Roman Day of Decision: A Correspondent's View

VATICAN CITY—The old line is that the Vatican thinks in centuries. None of curial officials I have interviewed actually do think in “centuries,” but in the case of the U.S. bishops' sexual-abuse policy, thinking only in terms of months was sufficient to see the flaws in the American response.

While Bishop Wilton Gregory insisted on the fundamental soundness of the Dallas policy, rejecting suggestions that it had been conceived in haste and aimed at the next news cycle, there can be no denying that the Vatican is insisting on sober second thought.

The Dallas policy—as is—has been rejected. What will be finally approved will not be the Dallas policy but a substantial modification. Because the outright rejection of such a high-profile proposal would constitute a major embarrassment for the American hierarchy, both sides here were quick to point out that the mixed commission is a cooperative process. Left unsaid is that had the Dallas policy been consistent with the principles of natural justice and canon law, no mixed commission would be necessary at all.

To give a sense of the reaction in Rome, my colleague from Reuters news—a secular, international news service—asked Bishop Gregory point-blank: “Doesn't this mean that you are being sent back to the drawing board—but this time not alone?”

It was a not-too-subtle way of suggesting that perhaps the Vatican thought the American bishops needed supervision.

That's not a fair assessment—even if the rhetoric in this scandal can get overheated.
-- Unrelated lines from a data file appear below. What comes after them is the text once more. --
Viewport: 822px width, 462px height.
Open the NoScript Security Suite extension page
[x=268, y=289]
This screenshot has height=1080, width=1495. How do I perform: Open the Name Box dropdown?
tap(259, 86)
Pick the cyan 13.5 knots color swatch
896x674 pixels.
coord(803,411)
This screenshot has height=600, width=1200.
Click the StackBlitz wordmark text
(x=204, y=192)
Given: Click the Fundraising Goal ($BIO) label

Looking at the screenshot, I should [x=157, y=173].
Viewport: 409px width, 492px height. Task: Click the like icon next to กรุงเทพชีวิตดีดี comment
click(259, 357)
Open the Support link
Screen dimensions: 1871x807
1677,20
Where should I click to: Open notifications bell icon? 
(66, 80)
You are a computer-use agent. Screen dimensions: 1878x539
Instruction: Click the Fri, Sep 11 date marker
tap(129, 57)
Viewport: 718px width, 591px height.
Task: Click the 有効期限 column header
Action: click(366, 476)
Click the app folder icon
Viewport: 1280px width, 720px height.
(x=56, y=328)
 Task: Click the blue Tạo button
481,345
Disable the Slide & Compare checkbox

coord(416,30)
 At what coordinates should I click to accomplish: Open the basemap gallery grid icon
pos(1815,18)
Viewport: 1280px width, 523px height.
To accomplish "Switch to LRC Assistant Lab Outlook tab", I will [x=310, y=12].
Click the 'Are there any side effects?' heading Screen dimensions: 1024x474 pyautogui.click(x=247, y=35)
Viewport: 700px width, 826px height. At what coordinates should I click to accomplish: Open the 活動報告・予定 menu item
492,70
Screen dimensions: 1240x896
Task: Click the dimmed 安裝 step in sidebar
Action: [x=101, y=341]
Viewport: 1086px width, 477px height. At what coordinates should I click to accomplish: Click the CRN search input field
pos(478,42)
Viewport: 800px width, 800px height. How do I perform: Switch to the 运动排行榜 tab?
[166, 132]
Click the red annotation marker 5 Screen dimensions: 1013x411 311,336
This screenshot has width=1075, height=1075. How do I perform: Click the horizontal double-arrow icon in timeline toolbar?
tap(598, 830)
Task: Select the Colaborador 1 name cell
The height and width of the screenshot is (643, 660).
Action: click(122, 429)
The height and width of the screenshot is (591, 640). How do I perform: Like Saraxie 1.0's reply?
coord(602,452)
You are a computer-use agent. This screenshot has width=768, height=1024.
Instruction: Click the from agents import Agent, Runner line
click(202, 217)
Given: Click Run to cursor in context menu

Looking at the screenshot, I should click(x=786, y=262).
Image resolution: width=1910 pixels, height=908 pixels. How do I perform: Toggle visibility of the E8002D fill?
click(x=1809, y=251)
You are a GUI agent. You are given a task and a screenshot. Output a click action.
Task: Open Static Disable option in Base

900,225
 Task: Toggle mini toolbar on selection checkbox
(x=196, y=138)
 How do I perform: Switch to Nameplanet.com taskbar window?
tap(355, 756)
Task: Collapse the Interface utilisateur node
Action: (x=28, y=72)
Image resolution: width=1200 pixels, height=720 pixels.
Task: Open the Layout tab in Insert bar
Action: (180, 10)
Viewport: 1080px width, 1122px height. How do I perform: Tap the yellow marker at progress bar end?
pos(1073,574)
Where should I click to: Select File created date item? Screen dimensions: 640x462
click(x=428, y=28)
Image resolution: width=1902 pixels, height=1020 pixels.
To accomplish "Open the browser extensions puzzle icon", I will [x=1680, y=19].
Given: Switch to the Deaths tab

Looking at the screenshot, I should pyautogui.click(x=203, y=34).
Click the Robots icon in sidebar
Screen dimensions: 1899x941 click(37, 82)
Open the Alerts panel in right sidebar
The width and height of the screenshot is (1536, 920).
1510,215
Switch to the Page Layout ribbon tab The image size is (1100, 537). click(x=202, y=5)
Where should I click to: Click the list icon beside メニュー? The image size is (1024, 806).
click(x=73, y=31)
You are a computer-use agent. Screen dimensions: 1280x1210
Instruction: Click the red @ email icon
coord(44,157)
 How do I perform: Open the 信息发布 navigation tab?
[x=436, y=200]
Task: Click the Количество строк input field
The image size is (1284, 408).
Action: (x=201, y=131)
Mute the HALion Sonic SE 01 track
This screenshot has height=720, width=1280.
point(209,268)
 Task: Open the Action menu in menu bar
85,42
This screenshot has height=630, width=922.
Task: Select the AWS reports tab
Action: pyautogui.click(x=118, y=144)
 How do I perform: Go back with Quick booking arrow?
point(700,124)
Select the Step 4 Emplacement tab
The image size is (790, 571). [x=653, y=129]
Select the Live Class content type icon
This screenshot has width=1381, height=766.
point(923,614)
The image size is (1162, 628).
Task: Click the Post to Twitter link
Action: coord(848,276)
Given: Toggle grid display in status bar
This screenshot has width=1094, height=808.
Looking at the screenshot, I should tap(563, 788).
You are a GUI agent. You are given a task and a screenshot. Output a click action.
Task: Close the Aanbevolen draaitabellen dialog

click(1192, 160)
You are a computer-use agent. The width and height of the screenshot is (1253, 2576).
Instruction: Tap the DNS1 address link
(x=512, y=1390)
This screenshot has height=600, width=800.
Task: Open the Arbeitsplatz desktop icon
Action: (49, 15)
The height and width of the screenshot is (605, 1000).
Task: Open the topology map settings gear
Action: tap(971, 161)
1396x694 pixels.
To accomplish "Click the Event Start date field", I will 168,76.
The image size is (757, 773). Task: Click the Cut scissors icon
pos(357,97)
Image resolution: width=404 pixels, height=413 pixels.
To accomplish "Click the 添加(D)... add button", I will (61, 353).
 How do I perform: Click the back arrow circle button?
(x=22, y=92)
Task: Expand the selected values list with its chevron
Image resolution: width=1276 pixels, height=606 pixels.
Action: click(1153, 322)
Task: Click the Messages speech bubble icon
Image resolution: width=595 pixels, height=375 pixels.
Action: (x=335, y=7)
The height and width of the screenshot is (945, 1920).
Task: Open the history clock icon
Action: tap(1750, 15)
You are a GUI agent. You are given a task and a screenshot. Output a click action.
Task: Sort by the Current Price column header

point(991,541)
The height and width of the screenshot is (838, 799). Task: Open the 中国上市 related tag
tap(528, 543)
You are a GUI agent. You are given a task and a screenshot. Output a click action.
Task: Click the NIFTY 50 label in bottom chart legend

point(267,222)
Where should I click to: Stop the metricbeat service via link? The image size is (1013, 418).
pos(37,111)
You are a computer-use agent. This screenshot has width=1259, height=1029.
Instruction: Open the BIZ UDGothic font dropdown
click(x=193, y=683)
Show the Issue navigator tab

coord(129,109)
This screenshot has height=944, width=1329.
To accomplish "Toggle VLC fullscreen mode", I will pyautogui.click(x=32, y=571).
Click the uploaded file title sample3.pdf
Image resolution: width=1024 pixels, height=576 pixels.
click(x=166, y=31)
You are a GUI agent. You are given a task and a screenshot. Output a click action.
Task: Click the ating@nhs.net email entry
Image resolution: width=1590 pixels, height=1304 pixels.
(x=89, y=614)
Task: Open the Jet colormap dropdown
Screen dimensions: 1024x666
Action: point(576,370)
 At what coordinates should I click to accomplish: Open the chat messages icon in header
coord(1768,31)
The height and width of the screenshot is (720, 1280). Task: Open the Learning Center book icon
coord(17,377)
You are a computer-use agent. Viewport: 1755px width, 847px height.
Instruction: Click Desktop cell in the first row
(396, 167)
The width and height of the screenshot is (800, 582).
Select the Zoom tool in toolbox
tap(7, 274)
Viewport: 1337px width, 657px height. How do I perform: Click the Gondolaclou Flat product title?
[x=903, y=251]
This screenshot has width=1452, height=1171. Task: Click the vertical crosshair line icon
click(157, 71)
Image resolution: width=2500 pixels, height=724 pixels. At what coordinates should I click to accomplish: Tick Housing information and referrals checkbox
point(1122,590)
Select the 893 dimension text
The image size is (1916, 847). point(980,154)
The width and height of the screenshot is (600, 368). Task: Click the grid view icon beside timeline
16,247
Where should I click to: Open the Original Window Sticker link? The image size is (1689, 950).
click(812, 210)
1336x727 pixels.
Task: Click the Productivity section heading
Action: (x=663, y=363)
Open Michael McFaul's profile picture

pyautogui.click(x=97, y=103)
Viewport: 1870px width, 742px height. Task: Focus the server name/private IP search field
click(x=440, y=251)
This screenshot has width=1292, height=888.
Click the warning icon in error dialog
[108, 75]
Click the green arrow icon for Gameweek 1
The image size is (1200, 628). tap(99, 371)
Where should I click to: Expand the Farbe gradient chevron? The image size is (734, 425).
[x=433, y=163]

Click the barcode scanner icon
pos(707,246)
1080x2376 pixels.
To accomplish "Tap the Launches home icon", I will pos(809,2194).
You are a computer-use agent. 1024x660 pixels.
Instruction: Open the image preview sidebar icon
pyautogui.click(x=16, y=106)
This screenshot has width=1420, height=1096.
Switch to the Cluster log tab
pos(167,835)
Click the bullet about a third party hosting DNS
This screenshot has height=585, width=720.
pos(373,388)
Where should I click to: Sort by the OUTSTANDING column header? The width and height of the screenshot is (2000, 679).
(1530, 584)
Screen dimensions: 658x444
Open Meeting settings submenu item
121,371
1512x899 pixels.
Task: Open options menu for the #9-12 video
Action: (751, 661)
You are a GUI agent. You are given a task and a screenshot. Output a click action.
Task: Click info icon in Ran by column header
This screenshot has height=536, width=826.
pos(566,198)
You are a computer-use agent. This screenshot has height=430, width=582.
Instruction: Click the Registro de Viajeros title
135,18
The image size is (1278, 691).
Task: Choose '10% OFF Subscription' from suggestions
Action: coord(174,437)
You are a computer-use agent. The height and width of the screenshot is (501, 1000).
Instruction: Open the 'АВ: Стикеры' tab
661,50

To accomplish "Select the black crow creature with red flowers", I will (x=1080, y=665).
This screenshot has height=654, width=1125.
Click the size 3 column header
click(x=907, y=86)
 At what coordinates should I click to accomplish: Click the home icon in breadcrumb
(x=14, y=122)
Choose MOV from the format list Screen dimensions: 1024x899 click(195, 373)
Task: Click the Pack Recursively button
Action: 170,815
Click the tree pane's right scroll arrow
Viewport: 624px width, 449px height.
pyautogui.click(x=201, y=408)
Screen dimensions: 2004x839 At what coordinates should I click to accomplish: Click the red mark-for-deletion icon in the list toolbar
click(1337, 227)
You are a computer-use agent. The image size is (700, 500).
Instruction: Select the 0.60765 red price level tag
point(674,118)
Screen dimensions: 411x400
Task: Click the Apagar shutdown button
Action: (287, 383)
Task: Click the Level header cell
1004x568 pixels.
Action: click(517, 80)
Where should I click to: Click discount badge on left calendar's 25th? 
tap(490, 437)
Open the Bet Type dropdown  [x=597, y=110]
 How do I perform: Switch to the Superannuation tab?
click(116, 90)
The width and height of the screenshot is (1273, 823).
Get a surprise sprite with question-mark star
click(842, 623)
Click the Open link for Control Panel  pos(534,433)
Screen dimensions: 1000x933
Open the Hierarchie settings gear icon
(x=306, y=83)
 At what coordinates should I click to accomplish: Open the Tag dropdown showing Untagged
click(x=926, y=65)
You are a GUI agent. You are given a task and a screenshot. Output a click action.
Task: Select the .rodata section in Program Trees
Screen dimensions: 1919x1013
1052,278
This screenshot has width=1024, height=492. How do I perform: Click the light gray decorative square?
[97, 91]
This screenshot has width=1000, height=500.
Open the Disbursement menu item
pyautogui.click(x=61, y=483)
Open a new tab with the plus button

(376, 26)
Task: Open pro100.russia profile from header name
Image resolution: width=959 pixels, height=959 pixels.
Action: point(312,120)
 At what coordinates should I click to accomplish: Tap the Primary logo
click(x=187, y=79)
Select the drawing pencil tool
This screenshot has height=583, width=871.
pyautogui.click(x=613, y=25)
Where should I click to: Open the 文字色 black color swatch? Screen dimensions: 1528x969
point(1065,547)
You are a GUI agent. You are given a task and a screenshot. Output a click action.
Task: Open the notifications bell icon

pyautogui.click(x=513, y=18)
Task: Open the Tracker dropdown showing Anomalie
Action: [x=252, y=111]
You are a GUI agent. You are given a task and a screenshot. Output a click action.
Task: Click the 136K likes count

What has happened is not unlike what happened when the Vatican judged the proposed new American lectionary unacceptable. Approval was withheld and various joint groups were formed to study different aspects of the question and reach a consensus. The Vatican does not usually say “No” to national bishops' conferences; what is usually said is “Not yet” or “Not in this form.” That, in effect, is what Cardinal Giovanni Battista Re said in his letter to Bishop Gregory.

Reading between the lines, Cardinal Re's decision tells American bishops that they cannot run roughshod over the rights of priests in order to salvage their own reputations—a hard message to take, but nonetheless one that most bishops would welcome. Bishops are priests too.

And it was American priests who played a key role in leading Rome to the decision it made.

How the Curia Works

While “the Roman Curia” is often thought of as a bastion of Italian bureaucracy, it is actually an international work force that works in an Italian ambience. Specifically, there are priests from the United States—on loan from their own American bishops—who work in almost all the major Vatican departments.

Within days of the Dallas meeting, many of those priests were already meeting to work out their objections to what the U.S. bishops adopted. Bishop James Harvey, a Milwaukee native who serves as prefect of the papal household, is also able to bring American perspectives to bear from outside official channels. The Vatican does not depend entirely on reports from the U.S. bishops for its news.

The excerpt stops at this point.